- GOAL -
Copy out the text of every item below word for word, leaving the pictures out of your answer.

- RECORDS SUPPLIED -
#####
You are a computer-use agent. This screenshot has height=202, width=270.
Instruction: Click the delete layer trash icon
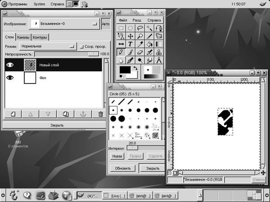(100, 114)
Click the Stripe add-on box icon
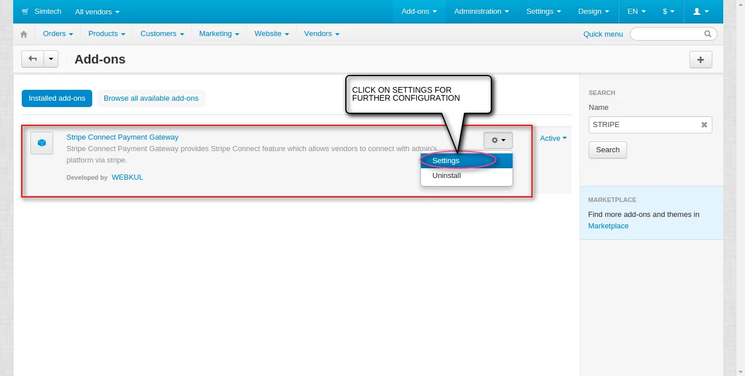This screenshot has height=376, width=745. (42, 143)
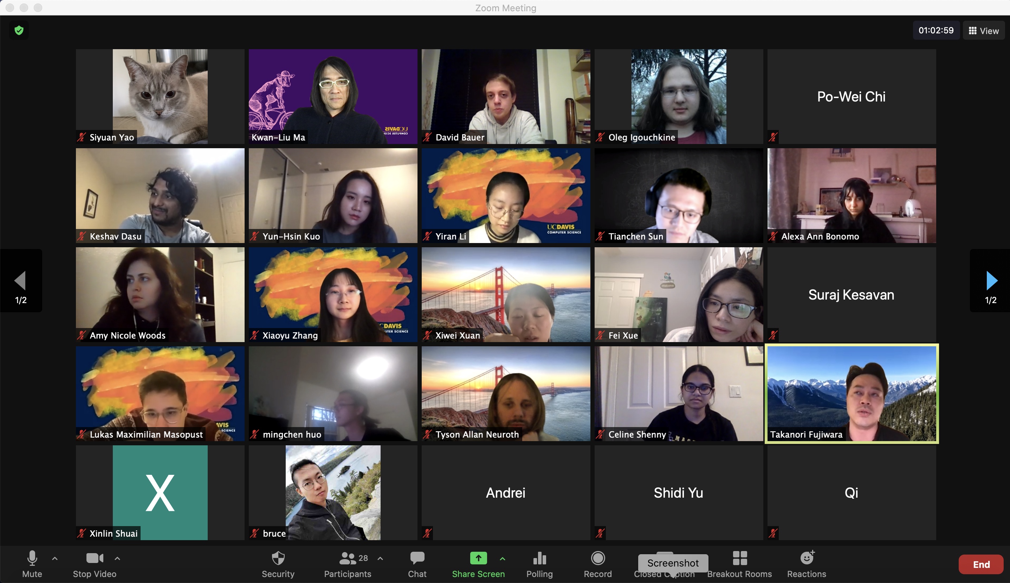Viewport: 1010px width, 583px height.
Task: Open the Chat bubble icon
Action: [417, 558]
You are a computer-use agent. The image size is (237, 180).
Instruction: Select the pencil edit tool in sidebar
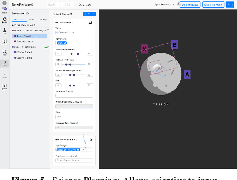tap(4, 63)
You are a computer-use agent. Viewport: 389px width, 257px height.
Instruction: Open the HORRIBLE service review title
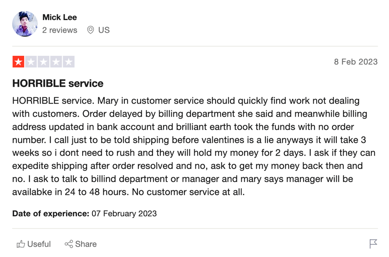[58, 83]
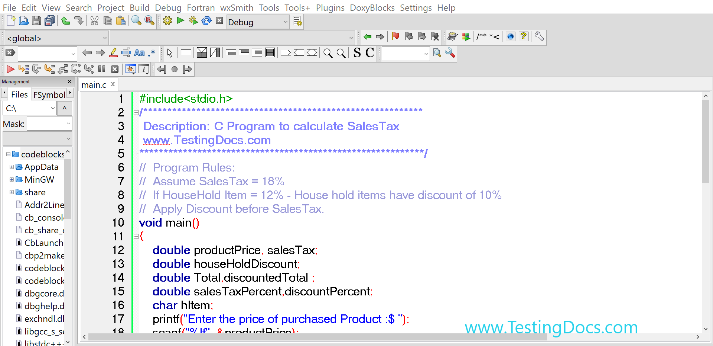Start debugging with red arrow icon
713x346 pixels.
10,69
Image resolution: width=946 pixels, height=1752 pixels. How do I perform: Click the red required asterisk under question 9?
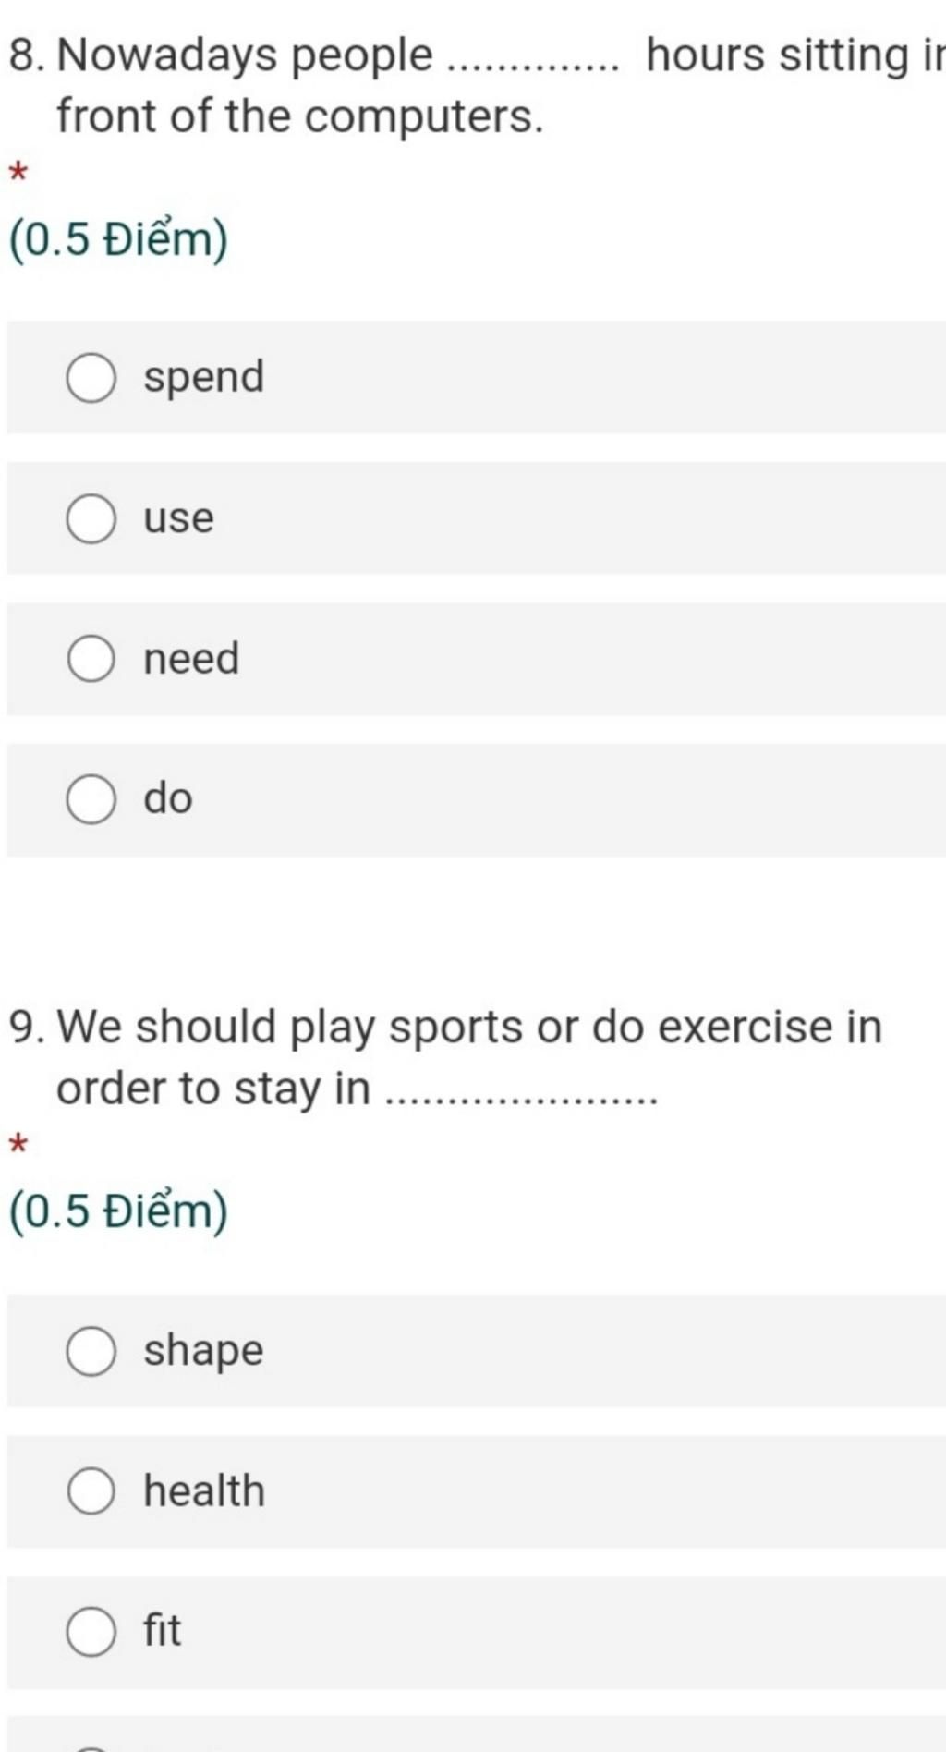coord(18,1145)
#####
- ANSWER TO THE PROBLEM -
You are a computer-use agent. This screenshot has height=202, width=270.
Instruction: Click the delete layer trash icon
(100, 114)
Click the Stripe add-on box icon
This screenshot has height=376, width=745. (42, 143)
Viewport: 1010px width, 583px height.
Task: Open the Chat bubble icon
Action: [417, 558]
You are a computer-use agent. The image size is (237, 180).
Instruction: Select the pencil edit tool in sidebar
tap(4, 63)
You are a computer-use agent. Viewport: 389px width, 257px height.
Instruction: Open the HORRIBLE service review title
[58, 83]
Start debugging with red arrow icon
713x346 pixels.
10,69
Image resolution: width=946 pixels, height=1752 pixels. How do I perform: Click the red required asterisk under question 9?
coord(18,1145)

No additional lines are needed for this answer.